NH won in 1/3rd of his seasons in Pittsburgh. Cherington won in 1/4 of his seasons in Boston. A fact you continue to not address.
He did not leave this organization in the dumpster, at all. He left a bunch of tradeable assets, a budding star in Reynolds, great prospects in Hayes/Cruz/Keller. He had a good 2019 draft. You're talking up prospects like Burrows. Who drafted them?
You really have brainworms about Huntington. He isn't great but he did well here. A B/B+ job but ultimately needed to go. Jury's still out on whether or not Cherington will do better. Thus far he has done a good job on the easy part - bottoming out and starting to build back up. Good returns on most of our main assets, aside from holding onto Bell a year too long. Sometimes the main piece hasn't worked out but the secondary guys have (e.g., Marcano vs. Suwinski in the Frazier trade). His faith in Marin may be starting to bear fruit...the pitching looks much better this year.

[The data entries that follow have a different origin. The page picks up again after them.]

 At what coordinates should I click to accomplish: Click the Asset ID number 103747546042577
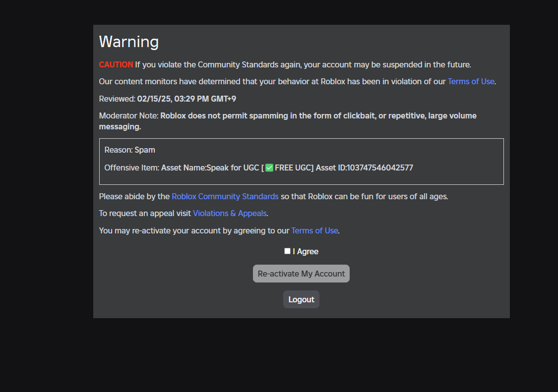pyautogui.click(x=380, y=168)
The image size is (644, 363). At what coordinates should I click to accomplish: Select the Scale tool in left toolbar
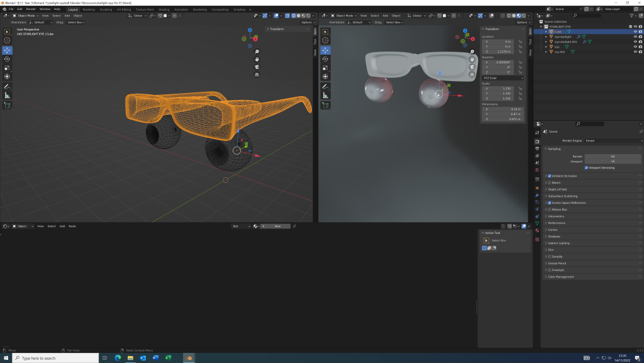click(8, 68)
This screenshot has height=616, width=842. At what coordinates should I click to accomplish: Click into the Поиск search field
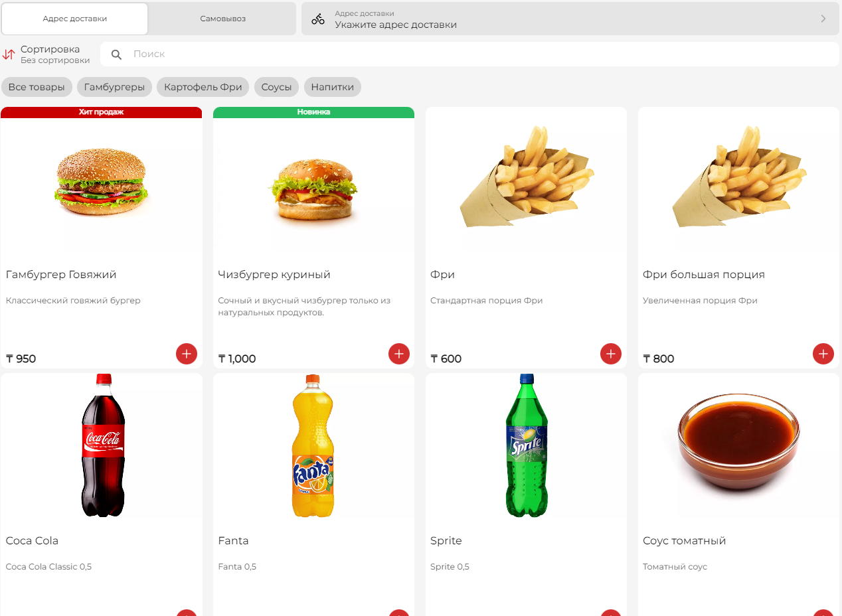pyautogui.click(x=470, y=54)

He also won a WS in 2013 w/Boston. Let's gloss over that fact. Or these tidbits:
From December 12, 2005, through January 19, 2006, he served as the Red Sox' co-general manager with
Jed Hoyer during Epstein's absence from the team,
[6] with club president/CEO
Larry Lucchino and veteran former Major League GM
Bill Lajoie also playing key roles during that period. After Epstein's return, Cherington became vice president, player personnel, through January 2009, then senior vice president and assistant GM from 2009 through his promotion to general manager after the 2011 season.
[5]
Cherington inherited a
team that had tumbled out of contention for a division championship or
wild card postseason appearance with a disastrous, 7–20
record during September 2011. The slide cost eight-year
manager Terry Francona his job and occurred as Epstein was negotiating to join the
Chicago Cubs as their president of baseball operations.

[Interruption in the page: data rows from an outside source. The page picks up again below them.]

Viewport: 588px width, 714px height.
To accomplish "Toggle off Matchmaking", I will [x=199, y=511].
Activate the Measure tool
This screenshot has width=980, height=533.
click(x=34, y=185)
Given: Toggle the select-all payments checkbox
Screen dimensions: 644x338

[7] Cherington's first major assignment after succeeding Epstein was to find a successor to Francona, but his final candidates were rejected by Boston's ownership and CEO Lucchino in favor of former
Texas Rangers and
New York Mets manager
Bobby Valentine[8] — out of the Majors since
2002, although he had managed the
Chiba Lotte Marines of
Nippon Professional Baseball and served as a television analyst on
ESPN since.
How about the 2018 title, which featured a corps of players that were mostly there because of Cherington:
However, Cherington left behind a group of young players (
Xander Bogaerts,
Mookie Betts,
Brock Holt,
Eduardo Rodríguez,
Blake Swihart,
Travis Shaw,
Henry Owens,
Christian Vázquez, and others) as a potential core of their 2016 team.

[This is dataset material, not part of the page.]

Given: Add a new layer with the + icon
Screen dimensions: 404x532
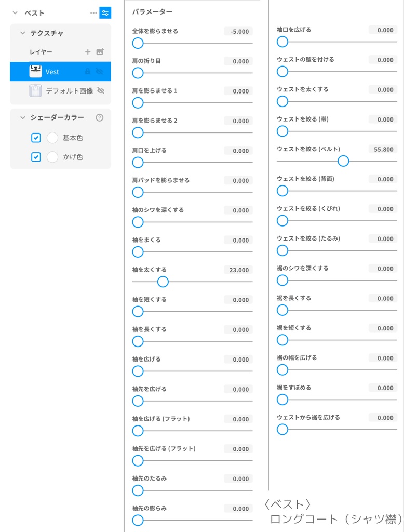Looking at the screenshot, I should pyautogui.click(x=88, y=52).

[14] Much of this core that Cherington acquired contributed heavily to the Red Sox's
2018 championship
And guess what? He's here, operating with a payroll that is so utterly pathetic, the fact that we're not in last, is a win.
Some of the regulars here are whining and moaning about the ML roster, which is asinine for numerous reasons.
Huntington didn't win until his 6th year. YEAR 6.
We're in May of year 3 for Cherington and already have at worst a top 5 minor league system in baseball, with most having us better than that. That's a fact. So, judging Cherington in the negative at this point is absurd and illogical and quite frankly disingenuous.
Others have lamented at how bad the ML roster is without stating the obvious, which is the payroll is astronomically lower than what the previous GM had to work with for much of his time. Let that sink in. Astronomically lower, and even when Nutting spent upwards of 9 figures, it was still below average in the league. And we're operating on what, half that now?
Oh, he hasn't hit on anyone with a max salary of 2-3M per, with most "FA" signings being league minimum castoffs, because that's all he's been allowed to spend to date. By all means, how is Baltimore doing with a shit payroll? Oakland, Miami, etc, etc?
And yet, Ben Gamel is hitting 300/800+ OPS, for what? 1.8M? That's a huge win.
Jose Quintana? 2M and he's a 2.70 ERA/3.72 FIP guy thus far. That kind of production at 2M dollars per year is a massive win. It would have been a massive win 20 years ago at that price.
How about David Bednar? Name 5 closers you'd start to build w/ before him. I'll wait.
Jack Suwinksi and Castillo have looked like at least useful bench/depth options with the potential to maybe become decent regulars. Obviously they are still young and could go in either direction but both were lotto ticket trade acquisitions.
And again, most of the premium talent Cherington has brought into the system hasn't yet reached the ML level so that factors into why waiting and giving him the same timeline that his predecessor got, is logical.
Huntington's Pirates sucked ass in year 3. They sucked ass in year 4 and it wasn't until year 5 they got close to .500.
If we're losing 90+ games 2-3 years from now, I'll be right up with the rest of the gang screaming for a new GM, although at this point, we really should be running Nutting out of town before anyone. That's a pipe dream it seems.